No need to search for a standing pool, these ducks glide along the tributary that winds through Hinge Park into False Creek.

The sun still shines, the rusty fall colours glow, but by the time I am home …

clouds are massing once again.

Strike up the band!

 

November 11: an Ordinary Day

11 November 2019 – A little cool, a little grey, but a perfectly ordinary, peaceful day. A good day to do whatever you want, go wherever you want.

Wander down to the south-east curve of False Creek, for example. Enter via Hinge Park, where the “Rusty Sub” sits in perfect camouflage amidst the rusty bullrushes of the adjacent tiny watercourse …

Or lead your dog into (or out of) the off-leash dog park that borders Hinge Park …

Eye the remaining produce in the Village Community Garden, but politely keep your fingers to yourself …

Cock a thoughtful eye at the public art atop that pedestal in False Creek or, if it’s not much to your taste, focus instead on the man peacefully sculling by  …

Eye the ferries (Aquabus left, rival False Creek line right) that just as peacefully share the waterway with scullers, dragon-boaters, kayakers, assorted yachts & each other …

Check the ferry schedule on Spyglass Dock …

Feel free to write a moving plea for gratitude on a nearby tree …

Or feel equally free to denounce the plea as vandalism …

Rest beside your bicycle in Olympic Village plaza, or perhaps hunker down behind one of its public benches in a game of Hide & Seek …

Indulge yourself with a selfie in Mollie Burke’s Unfolded art installation …

Or settle down outside an Olympic Village creek-side café, while you check your smartphone for messages.

But keep that Remembrance Day poppy (above) close to hand.

Because an “ordinary” day of peace, calm, safety, choice and good humour is an extraordinary gift.

Those of us fortunate enough to experience it should always be grateful, always remember all the people and all the effort and vigilance that make it possible.

So, as a whistle echoes across the water at 11 a.m., and the Fraser Blues fly overhead in tight formation …

look up, say thank you,

and remember.

 

 

Heading for Hallowe’en

30 October 2019 – Almost upon us, and the signs & portents are everywhere.

A ghost horse in my latte at a neighbourhood café …

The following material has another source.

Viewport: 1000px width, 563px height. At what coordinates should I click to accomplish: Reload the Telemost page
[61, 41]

an elegant jack-o’-lantern atop a townhouse staircase …

and a boring joke bill on a bus stop pillar, enlivened only by the play on words …

that has nothing to do with Hallowe’en …

until you read the fine print.

(I will point out they missed the apostrophe, and then I will stop being a grump.)

Up the Mountain

29 October 2019 – Not the world’s largest, but very beautiful & just fine by us. We’re east of Vancouver atop Burnaby Mountain, in the Burnaby Conservation Area, with its 26 multi-use trails that cross-cross some 28 km within the park’s 576 hectares.

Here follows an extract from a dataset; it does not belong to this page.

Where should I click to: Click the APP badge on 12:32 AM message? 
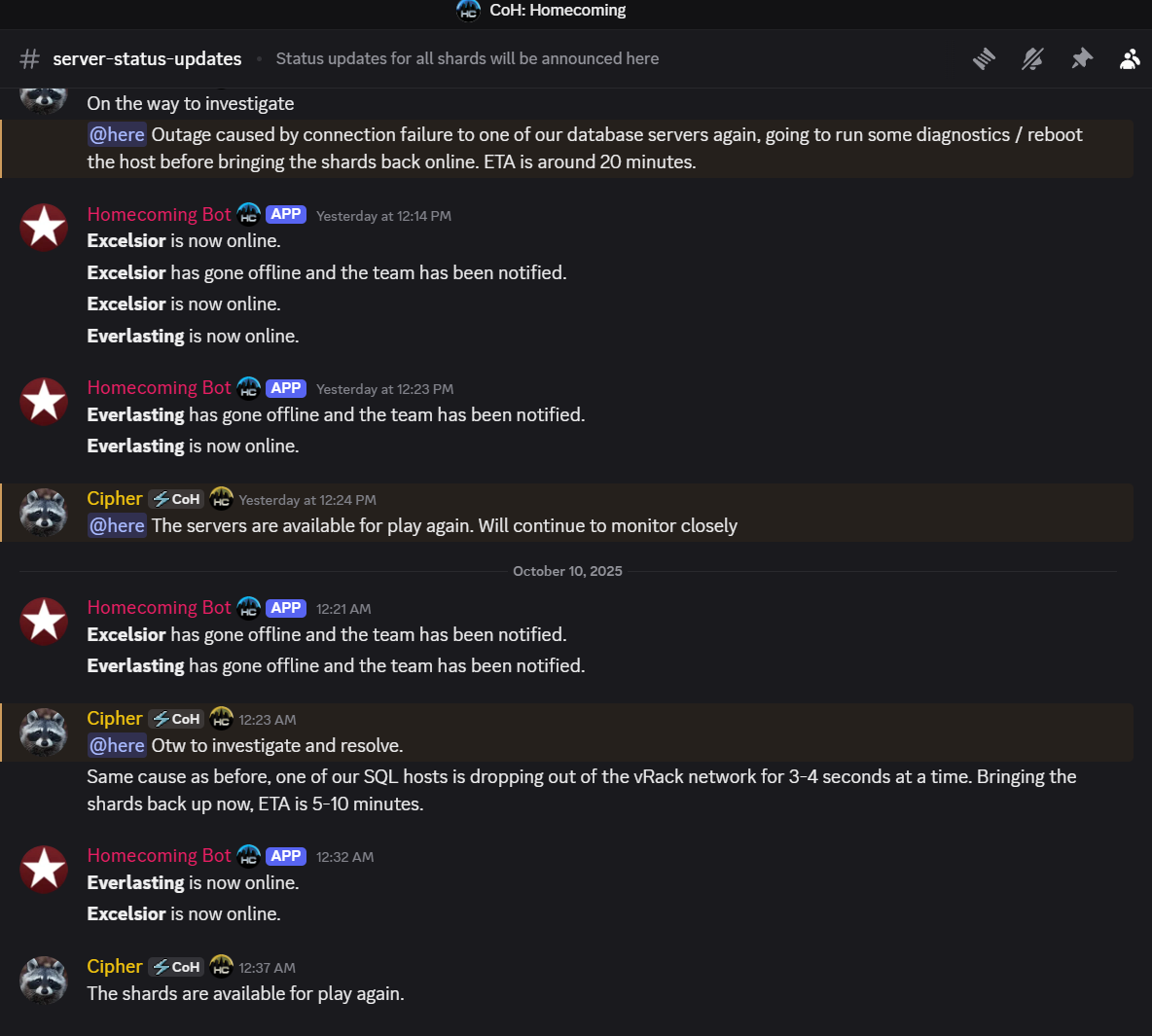pos(286,856)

Good thing they’re multi-use, because we have multi uses in mind: two to go haring up & down on their serious bicycles, and two to go walkies at an altogether gentler pace, enjoying views from high up and connecting with this far-west end of the Canada Trail. (I’m in the walkies brigade, as if you had to be told.)

We start in the wondrous Playground of the Gods, more than a dozen wooden sculptures created by Japanese sculptor Nuburi Toko and his son Shusei, to honour the relationship between the twin cities of Burnaby and Kushiro.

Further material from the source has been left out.